DATA SUPPLIED:
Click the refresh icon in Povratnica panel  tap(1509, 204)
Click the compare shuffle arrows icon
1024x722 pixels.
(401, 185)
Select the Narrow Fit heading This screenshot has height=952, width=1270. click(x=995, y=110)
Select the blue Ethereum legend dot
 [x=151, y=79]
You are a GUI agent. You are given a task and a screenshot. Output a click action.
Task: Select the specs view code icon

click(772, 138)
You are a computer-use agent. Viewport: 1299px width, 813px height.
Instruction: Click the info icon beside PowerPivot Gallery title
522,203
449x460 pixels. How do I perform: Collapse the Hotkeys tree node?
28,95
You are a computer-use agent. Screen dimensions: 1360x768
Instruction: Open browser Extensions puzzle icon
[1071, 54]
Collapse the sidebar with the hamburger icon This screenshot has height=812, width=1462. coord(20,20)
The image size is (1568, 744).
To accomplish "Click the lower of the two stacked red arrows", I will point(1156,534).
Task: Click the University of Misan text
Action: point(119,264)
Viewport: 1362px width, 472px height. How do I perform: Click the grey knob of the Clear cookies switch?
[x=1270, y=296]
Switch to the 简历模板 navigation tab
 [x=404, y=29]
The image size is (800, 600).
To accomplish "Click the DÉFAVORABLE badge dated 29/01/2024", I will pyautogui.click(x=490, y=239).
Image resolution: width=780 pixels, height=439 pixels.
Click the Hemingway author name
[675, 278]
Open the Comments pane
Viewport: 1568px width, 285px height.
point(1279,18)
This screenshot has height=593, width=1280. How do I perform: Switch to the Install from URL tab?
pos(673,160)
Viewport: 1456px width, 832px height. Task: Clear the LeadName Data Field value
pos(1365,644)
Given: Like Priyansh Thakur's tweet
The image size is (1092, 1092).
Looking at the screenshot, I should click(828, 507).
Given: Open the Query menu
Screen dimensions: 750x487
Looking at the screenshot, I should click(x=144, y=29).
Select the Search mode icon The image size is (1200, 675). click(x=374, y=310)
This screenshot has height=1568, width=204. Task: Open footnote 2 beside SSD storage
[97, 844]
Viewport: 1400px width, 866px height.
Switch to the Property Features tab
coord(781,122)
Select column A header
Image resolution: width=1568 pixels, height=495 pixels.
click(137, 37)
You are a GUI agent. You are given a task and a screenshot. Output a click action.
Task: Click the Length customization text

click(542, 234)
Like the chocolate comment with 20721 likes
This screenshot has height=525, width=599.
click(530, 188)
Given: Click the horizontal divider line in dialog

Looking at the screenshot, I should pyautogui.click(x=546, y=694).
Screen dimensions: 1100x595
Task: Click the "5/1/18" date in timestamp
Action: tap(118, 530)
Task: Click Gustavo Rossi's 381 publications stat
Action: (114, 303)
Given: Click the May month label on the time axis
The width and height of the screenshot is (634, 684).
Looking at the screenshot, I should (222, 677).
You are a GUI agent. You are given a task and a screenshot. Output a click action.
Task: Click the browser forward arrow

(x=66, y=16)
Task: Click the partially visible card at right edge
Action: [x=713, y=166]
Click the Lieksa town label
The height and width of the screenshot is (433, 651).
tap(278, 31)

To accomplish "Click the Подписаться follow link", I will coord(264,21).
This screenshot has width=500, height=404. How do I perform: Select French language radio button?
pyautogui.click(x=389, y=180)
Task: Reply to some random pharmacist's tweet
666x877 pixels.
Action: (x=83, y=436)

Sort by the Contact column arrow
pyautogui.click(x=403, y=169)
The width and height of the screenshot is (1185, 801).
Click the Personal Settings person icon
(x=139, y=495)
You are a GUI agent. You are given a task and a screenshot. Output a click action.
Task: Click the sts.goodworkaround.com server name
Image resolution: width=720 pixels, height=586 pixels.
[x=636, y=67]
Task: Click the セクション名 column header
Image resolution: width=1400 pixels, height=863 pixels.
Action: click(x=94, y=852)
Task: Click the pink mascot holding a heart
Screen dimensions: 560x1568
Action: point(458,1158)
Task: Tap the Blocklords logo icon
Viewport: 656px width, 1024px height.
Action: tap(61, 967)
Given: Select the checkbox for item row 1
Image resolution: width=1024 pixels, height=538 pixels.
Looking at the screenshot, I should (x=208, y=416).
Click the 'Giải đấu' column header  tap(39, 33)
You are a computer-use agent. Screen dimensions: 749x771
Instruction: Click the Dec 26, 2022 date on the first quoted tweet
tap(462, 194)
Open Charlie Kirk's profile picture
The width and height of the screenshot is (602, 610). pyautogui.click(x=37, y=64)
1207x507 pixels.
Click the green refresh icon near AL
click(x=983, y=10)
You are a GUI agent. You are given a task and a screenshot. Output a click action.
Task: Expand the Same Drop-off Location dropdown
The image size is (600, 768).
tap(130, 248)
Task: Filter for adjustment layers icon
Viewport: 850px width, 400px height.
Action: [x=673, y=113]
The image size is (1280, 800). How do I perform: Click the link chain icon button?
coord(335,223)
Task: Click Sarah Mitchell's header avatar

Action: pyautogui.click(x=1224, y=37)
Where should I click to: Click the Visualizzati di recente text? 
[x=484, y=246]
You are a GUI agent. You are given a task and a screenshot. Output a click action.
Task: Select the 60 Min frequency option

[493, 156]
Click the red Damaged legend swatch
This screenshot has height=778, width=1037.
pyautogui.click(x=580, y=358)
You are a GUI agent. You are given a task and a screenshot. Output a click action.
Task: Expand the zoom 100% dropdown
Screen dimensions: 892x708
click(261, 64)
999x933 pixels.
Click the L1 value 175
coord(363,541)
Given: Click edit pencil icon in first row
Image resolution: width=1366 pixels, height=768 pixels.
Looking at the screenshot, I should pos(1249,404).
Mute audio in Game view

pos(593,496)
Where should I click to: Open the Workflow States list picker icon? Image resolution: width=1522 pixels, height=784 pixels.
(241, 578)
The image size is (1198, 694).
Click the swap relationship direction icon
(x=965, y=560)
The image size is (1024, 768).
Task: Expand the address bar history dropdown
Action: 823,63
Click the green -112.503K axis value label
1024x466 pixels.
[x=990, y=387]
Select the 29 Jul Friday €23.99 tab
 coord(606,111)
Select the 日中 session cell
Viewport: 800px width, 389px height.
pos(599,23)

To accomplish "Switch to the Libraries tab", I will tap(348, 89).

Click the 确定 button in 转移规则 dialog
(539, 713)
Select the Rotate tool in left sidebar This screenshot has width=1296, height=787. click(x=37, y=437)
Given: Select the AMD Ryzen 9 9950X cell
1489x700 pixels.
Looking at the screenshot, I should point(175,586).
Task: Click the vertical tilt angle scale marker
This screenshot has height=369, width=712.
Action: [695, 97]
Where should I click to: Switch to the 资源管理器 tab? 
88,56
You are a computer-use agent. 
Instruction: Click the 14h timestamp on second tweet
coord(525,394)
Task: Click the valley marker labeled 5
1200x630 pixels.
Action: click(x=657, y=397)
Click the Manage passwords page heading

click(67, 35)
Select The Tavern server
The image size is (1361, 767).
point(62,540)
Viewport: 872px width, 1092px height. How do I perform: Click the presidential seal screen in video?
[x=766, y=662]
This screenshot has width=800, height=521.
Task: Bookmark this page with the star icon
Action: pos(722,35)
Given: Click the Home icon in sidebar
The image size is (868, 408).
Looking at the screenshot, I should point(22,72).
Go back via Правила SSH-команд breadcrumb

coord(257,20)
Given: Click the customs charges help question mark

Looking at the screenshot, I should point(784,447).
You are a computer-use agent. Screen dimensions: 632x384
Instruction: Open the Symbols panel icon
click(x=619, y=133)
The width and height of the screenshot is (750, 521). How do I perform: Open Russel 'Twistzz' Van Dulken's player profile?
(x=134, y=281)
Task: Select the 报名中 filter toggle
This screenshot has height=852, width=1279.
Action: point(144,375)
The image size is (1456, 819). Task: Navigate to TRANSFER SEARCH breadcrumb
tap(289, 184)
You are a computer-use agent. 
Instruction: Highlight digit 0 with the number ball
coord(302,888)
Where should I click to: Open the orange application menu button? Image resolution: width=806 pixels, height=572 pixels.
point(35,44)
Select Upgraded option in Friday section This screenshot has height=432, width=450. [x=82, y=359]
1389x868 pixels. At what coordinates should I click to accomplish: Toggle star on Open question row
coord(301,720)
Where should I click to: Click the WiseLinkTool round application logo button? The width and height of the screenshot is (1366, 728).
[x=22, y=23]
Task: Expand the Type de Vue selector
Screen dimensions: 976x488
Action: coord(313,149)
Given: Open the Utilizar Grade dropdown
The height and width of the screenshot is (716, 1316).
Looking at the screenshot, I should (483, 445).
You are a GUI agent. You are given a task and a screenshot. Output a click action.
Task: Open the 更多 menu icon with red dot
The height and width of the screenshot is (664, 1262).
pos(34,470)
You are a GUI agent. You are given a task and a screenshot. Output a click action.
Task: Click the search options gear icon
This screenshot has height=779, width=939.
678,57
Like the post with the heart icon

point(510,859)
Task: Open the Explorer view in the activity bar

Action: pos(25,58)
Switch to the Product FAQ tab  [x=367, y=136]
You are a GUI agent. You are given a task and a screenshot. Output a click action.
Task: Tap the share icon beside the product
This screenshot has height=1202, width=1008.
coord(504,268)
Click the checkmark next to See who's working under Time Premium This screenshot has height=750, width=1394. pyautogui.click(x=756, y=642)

TASK DIRECTIONS: From the records above, print only the lines between the one holding "Click the L1 value 175" and the one holding "Given: Select the AMD Ryzen 9 9950X cell", inclusive, exactly as they stand.

ANSWER BOX:
Click the L1 value 175
coord(363,541)
Given: Click edit pencil icon in first row
Image resolution: width=1366 pixels, height=768 pixels.
Looking at the screenshot, I should pos(1249,404).
Mute audio in Game view

pos(593,496)
Where should I click to: Open the Workflow States list picker icon? Image resolution: width=1522 pixels, height=784 pixels.
(241, 578)
The image size is (1198, 694).
Click the swap relationship direction icon
(x=965, y=560)
The image size is (1024, 768).
Task: Expand the address bar history dropdown
Action: 823,63
Click the green -112.503K axis value label
1024x466 pixels.
[x=990, y=387]
Select the 29 Jul Friday €23.99 tab
 coord(606,111)
Select the 日中 session cell
Viewport: 800px width, 389px height.
pos(599,23)

To accomplish "Switch to the Libraries tab", I will tap(348, 89).

Click the 确定 button in 转移规则 dialog
(539, 713)
Select the Rotate tool in left sidebar This screenshot has width=1296, height=787. click(x=37, y=437)
Given: Select the AMD Ryzen 9 9950X cell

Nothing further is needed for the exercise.